● Texto fornecido:

'''

Quanto à Saúde, o PSD defende que as políticas públicas se centrem na prevenção da doença e na promoção da saúde, e não tanto no tratamento da doença. Inicialmente, Rui Rio chegou a falar na ideia de, simbolicamente, vir a mudar o nome do Ministério da Saúde, para Ministério da Promoção da Saúde, mas essa ideia não aparece consagrada no programa eleitoral. Com uma visão orientada para o caráter público do SNS, o PSD não exclui no entanto o recurso às parecerias-público-privadas na Saúde “sempre que as condições e necessidades de prestação de serviços o aconselhem, sob a condição de mais qualidade da prestação e custos mais baixos”. Mais: o PSD propõe mesmo um sistema de incentivos financeiros aos profissionais de saúde em função dos resultados obtidos e propõe que, para cada português tenha acesso a um médico de família, possa haver uma contratualização do SNS com médicos disponíveis no setor privado.
Para combater os desafios do envelhecimento da população, Rui Rio defende ainda uma proposta arrojada: que se encontre em sede de concertação social uma forma mais suave de transição da idade ativa para a reforma, “criando incentivos para soluções de trabalho em tempo parcial e prolongamento da atividade para além da idade de reforma”, com os descontos para a Segurança Social adequados e proporcionais. O objetivo é que as pessoas não mudem abruptamente de estilo de vida no dia em que deixam de trabalhar e, ao mesmo tempo, tornar o sistema de Segurança Social mais sustentável.

'''

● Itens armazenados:
'''

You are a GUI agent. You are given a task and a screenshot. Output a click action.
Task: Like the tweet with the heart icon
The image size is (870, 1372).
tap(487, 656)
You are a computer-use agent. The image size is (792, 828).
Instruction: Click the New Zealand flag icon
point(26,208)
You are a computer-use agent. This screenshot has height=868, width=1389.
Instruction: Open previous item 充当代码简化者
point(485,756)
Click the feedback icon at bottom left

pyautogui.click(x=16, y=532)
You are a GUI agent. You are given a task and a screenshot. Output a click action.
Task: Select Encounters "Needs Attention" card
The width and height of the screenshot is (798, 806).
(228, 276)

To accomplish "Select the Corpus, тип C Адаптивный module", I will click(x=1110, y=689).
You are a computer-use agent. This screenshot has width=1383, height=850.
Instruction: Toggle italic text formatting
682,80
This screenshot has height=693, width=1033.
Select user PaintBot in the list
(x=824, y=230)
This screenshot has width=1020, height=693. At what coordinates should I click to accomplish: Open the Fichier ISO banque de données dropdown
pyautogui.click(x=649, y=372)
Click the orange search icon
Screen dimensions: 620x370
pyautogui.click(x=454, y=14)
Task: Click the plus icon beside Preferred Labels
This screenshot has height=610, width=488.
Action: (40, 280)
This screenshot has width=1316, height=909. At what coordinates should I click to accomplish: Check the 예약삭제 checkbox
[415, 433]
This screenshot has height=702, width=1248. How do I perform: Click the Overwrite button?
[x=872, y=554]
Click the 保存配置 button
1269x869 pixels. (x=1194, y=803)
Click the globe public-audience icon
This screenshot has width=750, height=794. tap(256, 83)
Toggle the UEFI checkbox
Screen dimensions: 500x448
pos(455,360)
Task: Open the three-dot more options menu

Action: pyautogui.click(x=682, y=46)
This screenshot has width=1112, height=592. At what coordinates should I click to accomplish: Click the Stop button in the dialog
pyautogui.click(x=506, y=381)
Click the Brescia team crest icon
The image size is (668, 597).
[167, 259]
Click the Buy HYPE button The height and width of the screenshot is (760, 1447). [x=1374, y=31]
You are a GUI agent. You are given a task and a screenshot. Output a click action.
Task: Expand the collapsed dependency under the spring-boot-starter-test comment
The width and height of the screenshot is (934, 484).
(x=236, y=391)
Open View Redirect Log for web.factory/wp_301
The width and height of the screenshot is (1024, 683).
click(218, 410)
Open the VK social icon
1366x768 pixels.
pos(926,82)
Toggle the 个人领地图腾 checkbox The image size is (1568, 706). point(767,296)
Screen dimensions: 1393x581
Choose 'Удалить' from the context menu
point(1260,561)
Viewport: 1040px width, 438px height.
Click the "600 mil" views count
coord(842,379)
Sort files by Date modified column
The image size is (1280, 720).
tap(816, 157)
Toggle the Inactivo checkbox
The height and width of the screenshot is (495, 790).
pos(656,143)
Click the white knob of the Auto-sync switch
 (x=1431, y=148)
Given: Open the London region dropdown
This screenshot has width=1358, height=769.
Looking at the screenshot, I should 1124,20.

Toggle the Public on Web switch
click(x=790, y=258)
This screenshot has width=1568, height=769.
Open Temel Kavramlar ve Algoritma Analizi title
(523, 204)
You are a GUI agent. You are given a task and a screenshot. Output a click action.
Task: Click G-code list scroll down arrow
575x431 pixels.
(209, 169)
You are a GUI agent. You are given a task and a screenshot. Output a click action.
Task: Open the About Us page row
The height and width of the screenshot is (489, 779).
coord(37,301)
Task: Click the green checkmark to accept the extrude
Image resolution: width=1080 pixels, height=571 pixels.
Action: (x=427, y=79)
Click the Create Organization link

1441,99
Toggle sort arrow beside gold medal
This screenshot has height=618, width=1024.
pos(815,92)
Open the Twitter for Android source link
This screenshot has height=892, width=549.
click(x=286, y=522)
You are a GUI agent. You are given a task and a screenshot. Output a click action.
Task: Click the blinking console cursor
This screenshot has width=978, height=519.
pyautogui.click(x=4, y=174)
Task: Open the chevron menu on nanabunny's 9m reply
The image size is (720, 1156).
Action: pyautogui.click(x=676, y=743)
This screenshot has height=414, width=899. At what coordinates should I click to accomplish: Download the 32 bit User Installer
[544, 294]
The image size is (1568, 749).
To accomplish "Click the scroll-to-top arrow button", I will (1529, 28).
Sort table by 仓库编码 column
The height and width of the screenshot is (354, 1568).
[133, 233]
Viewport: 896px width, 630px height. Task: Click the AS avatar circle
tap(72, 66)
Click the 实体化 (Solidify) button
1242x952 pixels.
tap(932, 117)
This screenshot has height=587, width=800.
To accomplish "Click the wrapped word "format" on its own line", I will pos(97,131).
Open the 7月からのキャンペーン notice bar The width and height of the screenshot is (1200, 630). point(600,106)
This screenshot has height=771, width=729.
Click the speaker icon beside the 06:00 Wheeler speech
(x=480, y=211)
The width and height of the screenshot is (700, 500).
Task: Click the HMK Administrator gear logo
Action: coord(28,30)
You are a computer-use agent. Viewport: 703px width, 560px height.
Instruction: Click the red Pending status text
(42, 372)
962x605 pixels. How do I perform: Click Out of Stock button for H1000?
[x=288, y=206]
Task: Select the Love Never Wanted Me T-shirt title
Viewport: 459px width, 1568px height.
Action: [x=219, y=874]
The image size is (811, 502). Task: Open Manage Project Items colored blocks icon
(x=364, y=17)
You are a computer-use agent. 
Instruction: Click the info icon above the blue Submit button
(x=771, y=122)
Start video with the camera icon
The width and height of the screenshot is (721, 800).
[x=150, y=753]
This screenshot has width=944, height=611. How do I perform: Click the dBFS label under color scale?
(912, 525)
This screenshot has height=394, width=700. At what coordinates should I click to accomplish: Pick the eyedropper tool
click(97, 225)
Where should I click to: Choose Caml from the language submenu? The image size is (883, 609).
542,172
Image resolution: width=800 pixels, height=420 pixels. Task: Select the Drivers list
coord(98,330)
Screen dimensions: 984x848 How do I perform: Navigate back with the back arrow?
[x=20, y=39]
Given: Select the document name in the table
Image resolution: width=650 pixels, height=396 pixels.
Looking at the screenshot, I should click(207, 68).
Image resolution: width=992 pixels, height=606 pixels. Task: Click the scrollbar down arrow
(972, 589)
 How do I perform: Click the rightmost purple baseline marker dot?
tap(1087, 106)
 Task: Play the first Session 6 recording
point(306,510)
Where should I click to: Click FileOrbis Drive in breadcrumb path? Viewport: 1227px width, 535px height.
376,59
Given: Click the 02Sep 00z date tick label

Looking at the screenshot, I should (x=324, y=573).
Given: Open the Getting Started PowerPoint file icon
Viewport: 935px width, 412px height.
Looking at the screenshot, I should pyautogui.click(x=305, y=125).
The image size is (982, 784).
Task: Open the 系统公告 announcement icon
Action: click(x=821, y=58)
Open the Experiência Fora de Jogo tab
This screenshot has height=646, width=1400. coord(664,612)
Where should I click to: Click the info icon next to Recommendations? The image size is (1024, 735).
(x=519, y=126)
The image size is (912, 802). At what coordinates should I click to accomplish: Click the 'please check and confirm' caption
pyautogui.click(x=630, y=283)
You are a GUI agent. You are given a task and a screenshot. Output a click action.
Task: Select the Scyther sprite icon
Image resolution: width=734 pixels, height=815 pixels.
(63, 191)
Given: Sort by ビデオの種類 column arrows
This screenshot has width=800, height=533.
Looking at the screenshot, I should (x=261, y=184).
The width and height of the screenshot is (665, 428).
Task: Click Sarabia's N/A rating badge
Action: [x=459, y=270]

'''

● Ações a realizar:
• 1. Reescreva o trecho do texto sobre o programa do PSD de "Para combater os" a "Social mais sustentável.", trocando "Segurança Social" por "Previdência Social".
• 2. Liste, sem repetições, todas as siglas e todos os nomes de pessoas que aparecem no texto sobre o programa do PSD.

● Resultados por tarefa:
• 1.
Para combater os desafios do envelhecimento da população, Rui Rio defende ainda uma proposta arrojada: que se encontre em sede de concertação social uma forma mais suave de transição da idade ativa para a reforma, “criando incentivos para soluções de trabalho em tempo parcial e prolongamento da atividade para além da idade de reforma”, com os descontos para a Previdência Social adequados e proporcionais. O objetivo é que as pessoas não mudem abruptamente de estilo de vida no dia em que deixam de trabalhar e, ao mesmo tempo, tornar o sistema de Previdência Social mais sustentável.

• 2. PSD, SNS, Rui Rio